▶ _Given entries_

*** Block opens ***

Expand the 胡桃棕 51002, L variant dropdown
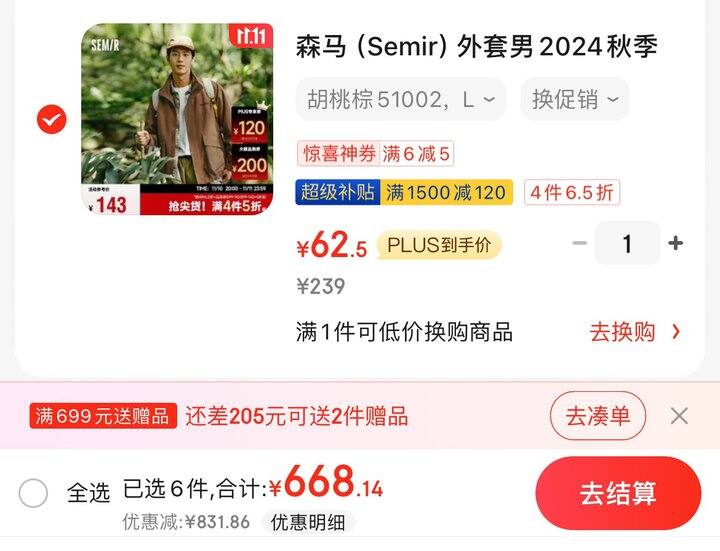The image size is (720, 551). [x=400, y=99]
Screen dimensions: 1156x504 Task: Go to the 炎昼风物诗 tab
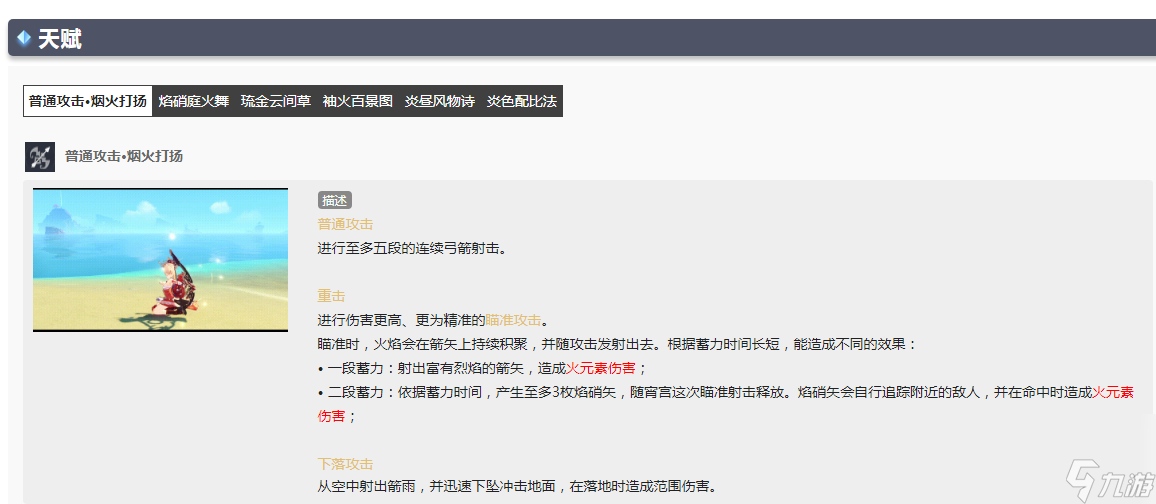pyautogui.click(x=439, y=101)
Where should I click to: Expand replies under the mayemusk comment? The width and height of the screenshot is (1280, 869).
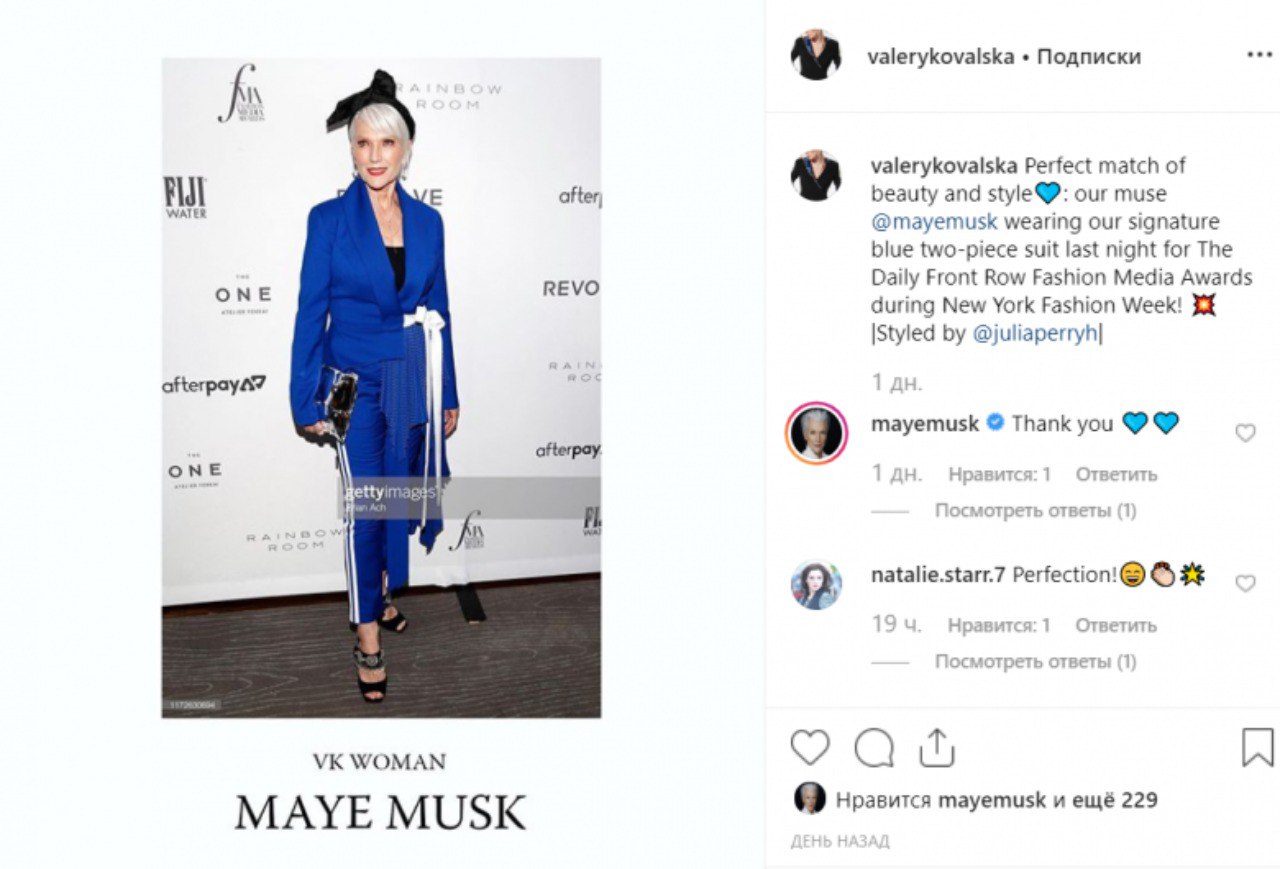pyautogui.click(x=1035, y=510)
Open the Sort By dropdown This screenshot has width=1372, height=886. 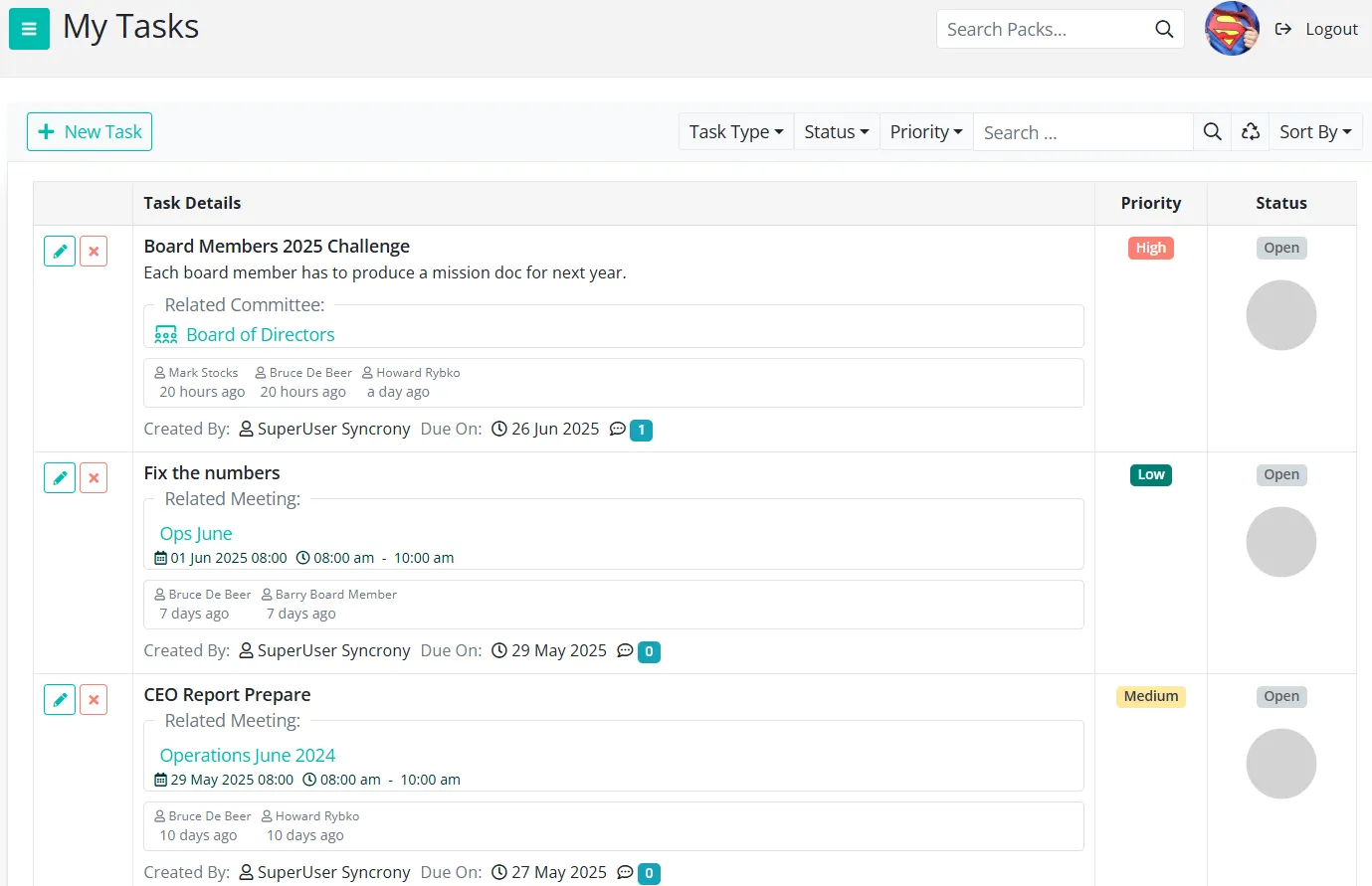[x=1314, y=132]
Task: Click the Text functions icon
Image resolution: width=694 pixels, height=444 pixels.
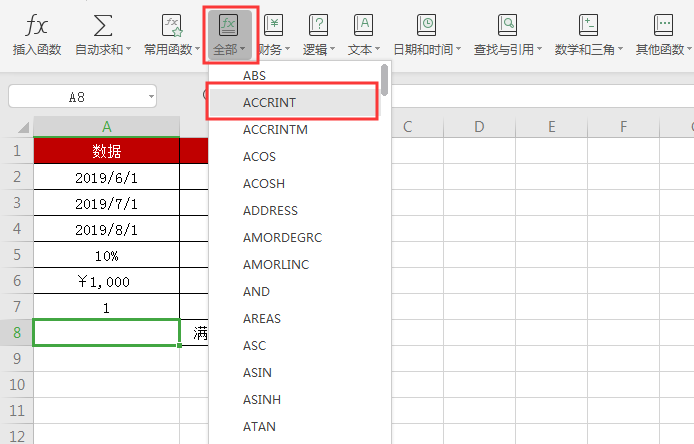Action: (363, 25)
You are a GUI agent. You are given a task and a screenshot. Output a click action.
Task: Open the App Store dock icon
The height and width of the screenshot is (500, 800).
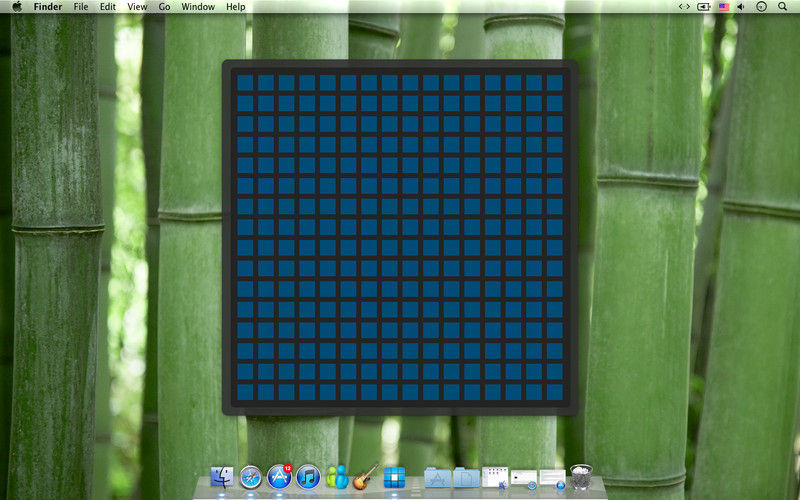click(x=280, y=478)
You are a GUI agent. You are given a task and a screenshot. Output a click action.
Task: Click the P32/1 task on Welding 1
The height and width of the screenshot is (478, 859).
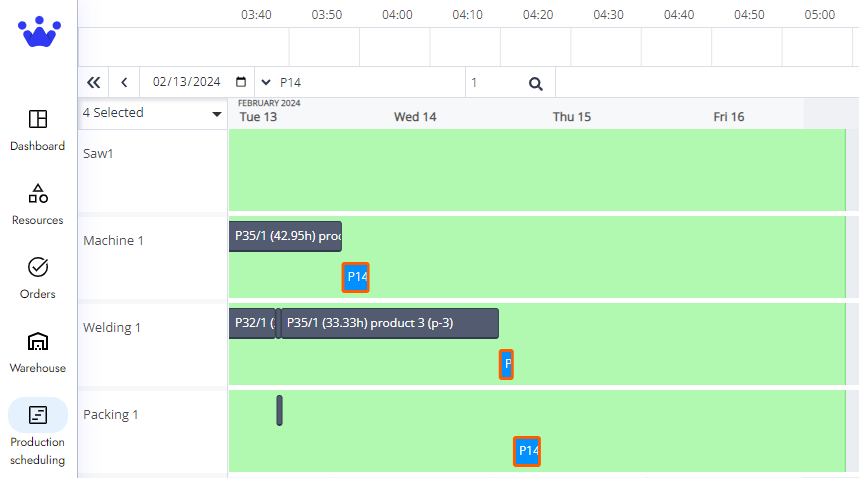point(251,323)
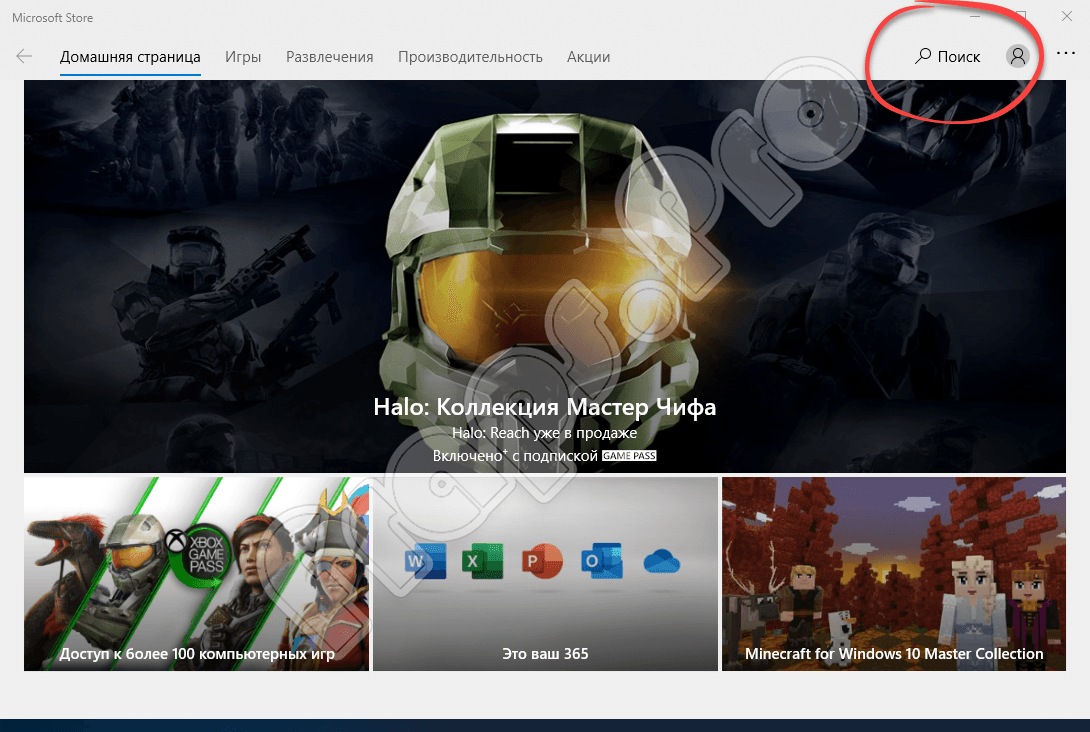
Task: Open the Акции tab
Action: [x=588, y=57]
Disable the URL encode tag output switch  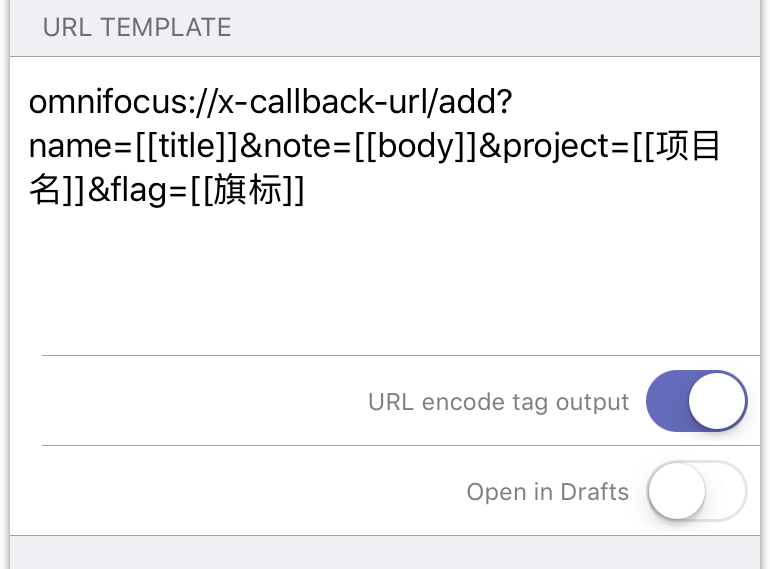tap(696, 402)
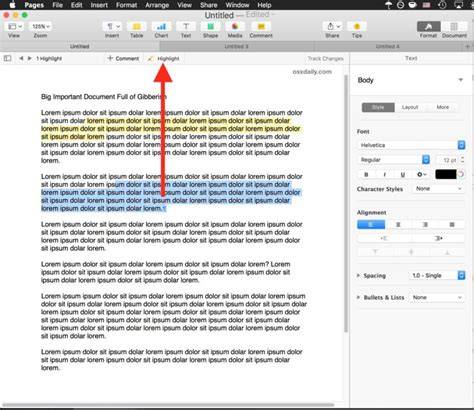Toggle bold text formatting

click(x=366, y=174)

*** Block closes ***

In the entries above, find the line containing "Task: Open the App Store dock icon" and the line containing "Task: Click the P32/1 task on Welding 1", then copy both and every line between them exactly, without any picture.

Task: Open the App Store dock icon
The height and width of the screenshot is (500, 800).
click(x=280, y=478)
You are a GUI agent. You are given a task and a screenshot. Output a click action.
Task: Click the P32/1 task on Welding 1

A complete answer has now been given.